Weak convergence analysis in the particle limit of the McKean--Vlasov equations using stochastic flows of particle systems
Abdul-Lateef Haji-Ali, Håkon Hoel, Raúl Tempone
TL;DR
The paper addresses the weak convergence rate of particle approximations to the McKean-Vlasov equation. It develops a framework based on the Kolmogorov backward equation for the particle system and uses stochastic flows together with dual functions to bound the weights in a dual-weighted residual representation, thereby establishing a weak-error rate of $O(n^{-1})$. The main result is proved under Lipschitz conditions on the drift $a$, diffusion $\sigma$, and interaction kernels $\kappa_1,\kappa_2$, together with a priori moment bounds for the MV solution. The approach generalizes prior results that required $\kappa_2\equiv 0$ and provides a pathway to relax assumptions through numerical evidence, with explicit bounds on the empirical kernel deviations and moment growth.

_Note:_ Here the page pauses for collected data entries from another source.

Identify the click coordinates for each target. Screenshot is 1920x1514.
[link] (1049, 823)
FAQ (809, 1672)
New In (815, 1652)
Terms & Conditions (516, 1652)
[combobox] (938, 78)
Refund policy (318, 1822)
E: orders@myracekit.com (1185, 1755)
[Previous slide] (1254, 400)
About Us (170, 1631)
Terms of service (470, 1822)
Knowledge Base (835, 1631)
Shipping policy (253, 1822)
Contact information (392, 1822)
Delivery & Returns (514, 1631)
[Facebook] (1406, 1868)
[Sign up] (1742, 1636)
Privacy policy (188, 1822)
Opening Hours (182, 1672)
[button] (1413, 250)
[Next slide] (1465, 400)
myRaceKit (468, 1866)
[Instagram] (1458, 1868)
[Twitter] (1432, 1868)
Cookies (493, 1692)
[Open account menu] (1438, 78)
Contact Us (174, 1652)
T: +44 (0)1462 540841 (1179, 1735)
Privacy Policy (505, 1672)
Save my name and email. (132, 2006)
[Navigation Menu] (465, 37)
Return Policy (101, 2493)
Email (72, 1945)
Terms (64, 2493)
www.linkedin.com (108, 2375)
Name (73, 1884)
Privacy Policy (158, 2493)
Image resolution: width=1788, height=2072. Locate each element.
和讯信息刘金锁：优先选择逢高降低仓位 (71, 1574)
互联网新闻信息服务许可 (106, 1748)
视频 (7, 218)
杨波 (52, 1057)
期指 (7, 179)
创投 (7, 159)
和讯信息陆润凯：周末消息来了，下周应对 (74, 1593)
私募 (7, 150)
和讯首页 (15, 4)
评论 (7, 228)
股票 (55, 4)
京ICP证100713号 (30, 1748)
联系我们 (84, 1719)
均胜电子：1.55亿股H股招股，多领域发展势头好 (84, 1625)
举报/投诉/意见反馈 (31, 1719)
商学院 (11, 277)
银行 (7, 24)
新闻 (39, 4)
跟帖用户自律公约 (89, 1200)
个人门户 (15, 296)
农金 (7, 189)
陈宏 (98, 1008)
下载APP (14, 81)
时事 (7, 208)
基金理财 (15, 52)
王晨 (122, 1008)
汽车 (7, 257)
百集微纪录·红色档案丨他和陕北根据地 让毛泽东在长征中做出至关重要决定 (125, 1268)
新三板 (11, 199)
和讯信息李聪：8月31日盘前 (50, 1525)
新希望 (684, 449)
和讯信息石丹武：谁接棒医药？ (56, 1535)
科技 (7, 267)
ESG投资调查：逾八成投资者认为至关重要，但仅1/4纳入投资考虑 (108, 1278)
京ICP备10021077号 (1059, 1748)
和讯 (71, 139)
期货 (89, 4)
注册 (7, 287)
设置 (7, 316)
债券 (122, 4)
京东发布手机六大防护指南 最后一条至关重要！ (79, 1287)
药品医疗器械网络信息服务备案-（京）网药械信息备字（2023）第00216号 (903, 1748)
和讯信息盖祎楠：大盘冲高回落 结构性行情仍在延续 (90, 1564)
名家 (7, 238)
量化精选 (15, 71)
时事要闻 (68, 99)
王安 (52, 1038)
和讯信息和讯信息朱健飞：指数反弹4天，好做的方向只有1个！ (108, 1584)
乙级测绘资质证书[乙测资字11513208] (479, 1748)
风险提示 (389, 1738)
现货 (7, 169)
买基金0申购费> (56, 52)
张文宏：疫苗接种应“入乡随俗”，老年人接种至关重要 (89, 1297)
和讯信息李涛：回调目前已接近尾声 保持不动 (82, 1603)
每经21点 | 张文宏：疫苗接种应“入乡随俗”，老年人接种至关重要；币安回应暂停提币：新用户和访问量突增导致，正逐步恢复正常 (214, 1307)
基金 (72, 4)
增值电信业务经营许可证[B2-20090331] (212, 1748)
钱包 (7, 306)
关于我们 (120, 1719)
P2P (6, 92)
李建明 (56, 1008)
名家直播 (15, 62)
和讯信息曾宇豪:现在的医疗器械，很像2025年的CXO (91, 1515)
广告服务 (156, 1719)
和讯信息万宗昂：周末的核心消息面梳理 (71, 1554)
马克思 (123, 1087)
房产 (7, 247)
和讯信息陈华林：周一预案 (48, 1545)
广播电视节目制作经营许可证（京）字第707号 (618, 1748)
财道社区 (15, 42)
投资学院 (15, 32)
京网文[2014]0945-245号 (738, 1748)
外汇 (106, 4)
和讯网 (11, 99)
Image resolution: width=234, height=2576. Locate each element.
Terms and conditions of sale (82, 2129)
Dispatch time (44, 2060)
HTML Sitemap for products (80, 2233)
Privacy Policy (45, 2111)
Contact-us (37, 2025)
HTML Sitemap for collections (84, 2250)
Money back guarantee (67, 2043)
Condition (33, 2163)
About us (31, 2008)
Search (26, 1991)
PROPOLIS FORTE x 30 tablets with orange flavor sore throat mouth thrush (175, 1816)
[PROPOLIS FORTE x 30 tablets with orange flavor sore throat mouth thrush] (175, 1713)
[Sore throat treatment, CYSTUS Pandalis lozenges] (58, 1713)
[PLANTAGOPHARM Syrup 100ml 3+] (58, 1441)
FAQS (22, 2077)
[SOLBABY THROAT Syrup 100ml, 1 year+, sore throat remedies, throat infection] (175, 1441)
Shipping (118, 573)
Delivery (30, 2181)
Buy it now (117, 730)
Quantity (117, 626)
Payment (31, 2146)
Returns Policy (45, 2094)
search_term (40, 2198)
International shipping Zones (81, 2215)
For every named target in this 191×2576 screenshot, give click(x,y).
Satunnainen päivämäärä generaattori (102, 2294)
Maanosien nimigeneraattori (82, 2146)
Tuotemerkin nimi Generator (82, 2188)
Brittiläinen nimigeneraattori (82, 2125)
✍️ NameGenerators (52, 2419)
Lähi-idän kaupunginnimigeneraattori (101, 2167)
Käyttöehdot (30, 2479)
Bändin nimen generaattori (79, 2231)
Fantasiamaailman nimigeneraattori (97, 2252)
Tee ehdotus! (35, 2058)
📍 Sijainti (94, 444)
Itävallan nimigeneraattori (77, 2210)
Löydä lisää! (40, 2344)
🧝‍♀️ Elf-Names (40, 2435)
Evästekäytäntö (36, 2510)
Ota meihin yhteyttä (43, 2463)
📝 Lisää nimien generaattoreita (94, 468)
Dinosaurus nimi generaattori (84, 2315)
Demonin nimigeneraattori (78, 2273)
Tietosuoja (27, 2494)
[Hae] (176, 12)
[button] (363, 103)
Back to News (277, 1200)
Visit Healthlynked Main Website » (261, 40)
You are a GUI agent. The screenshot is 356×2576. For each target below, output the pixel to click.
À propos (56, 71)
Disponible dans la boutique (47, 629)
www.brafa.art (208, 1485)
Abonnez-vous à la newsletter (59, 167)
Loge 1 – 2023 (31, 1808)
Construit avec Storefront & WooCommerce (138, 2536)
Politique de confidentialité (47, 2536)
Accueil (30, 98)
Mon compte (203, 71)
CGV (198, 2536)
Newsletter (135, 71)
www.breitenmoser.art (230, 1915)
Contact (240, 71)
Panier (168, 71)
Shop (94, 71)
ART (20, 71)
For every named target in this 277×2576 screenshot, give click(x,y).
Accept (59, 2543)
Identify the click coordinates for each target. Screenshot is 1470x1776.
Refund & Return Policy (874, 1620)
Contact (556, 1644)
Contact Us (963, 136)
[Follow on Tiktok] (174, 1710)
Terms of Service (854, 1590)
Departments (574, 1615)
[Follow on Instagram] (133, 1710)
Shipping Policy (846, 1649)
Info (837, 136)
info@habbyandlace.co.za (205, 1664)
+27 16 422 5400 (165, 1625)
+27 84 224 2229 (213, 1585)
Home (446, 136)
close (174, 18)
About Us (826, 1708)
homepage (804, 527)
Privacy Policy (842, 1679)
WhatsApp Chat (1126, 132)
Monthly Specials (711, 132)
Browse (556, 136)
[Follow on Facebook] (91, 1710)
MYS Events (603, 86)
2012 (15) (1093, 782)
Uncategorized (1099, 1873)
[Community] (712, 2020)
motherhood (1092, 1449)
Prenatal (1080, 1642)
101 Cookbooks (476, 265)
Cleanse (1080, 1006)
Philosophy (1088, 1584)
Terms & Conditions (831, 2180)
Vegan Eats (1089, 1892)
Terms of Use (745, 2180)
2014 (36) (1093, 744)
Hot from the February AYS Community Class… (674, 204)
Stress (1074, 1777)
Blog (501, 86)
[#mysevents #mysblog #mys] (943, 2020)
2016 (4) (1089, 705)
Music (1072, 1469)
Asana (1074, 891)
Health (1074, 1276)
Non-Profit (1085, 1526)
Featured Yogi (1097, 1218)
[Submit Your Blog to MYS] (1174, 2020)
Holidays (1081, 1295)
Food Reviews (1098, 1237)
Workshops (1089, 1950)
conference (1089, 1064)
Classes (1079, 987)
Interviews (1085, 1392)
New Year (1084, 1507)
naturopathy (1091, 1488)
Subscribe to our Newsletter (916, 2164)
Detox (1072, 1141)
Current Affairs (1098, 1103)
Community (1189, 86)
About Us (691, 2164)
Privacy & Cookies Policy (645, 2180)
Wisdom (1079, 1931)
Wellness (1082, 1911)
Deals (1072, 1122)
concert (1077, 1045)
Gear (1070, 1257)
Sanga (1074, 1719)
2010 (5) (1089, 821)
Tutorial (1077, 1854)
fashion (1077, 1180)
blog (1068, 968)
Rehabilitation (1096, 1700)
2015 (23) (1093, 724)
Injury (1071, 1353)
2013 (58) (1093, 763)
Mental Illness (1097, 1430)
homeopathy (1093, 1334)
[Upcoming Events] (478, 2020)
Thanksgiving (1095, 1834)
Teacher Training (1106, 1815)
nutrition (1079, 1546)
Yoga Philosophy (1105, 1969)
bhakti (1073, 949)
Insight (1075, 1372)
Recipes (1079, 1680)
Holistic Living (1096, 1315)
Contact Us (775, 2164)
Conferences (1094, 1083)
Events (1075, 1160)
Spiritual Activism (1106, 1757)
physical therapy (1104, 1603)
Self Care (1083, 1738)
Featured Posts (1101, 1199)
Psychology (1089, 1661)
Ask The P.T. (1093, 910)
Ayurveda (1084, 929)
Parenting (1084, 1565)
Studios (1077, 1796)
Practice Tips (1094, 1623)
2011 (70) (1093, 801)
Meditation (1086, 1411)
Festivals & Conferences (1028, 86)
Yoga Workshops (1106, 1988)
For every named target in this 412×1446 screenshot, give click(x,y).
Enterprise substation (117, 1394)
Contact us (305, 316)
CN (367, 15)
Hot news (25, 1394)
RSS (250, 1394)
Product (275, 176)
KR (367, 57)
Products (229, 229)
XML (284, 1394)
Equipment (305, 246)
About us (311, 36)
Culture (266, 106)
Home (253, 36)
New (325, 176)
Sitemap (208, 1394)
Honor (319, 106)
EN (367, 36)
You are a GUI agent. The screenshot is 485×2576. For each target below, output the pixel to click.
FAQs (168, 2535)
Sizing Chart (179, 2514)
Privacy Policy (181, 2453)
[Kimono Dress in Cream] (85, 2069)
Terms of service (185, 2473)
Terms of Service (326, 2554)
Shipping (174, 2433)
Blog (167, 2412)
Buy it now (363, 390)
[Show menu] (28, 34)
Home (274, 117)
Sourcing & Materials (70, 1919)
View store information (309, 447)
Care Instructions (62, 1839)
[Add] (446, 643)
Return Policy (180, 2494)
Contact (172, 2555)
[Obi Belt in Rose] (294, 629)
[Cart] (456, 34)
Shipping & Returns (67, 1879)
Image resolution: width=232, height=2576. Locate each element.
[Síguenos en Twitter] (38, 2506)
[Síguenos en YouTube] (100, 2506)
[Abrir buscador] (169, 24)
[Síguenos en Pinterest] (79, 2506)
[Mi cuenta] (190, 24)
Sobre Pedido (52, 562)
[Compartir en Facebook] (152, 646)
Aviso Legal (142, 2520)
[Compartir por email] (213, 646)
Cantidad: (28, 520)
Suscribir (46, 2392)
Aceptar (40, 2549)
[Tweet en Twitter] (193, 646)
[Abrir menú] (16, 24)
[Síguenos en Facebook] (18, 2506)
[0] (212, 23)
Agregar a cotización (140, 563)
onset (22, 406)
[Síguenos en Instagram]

Numerical experiments corroborate the rate and suggest that some regularity assumptions may be relaxable.
Abstract
We present a proof showing that the weak error of a system of $n$ interacting stochastic particles approximating the solution of the McKean-Vlasov equation is $\mathcal O(n^{-1})$. Our proof is based on the Kolmogorov backward equation for the particle system and bounds on the derivatives of its solution, which we derive more generally using the variations of the stochastic particle system. The convergence rate is verified by numerical experiments, which also indicate that the assumptions made here and in the literature can be relaxed.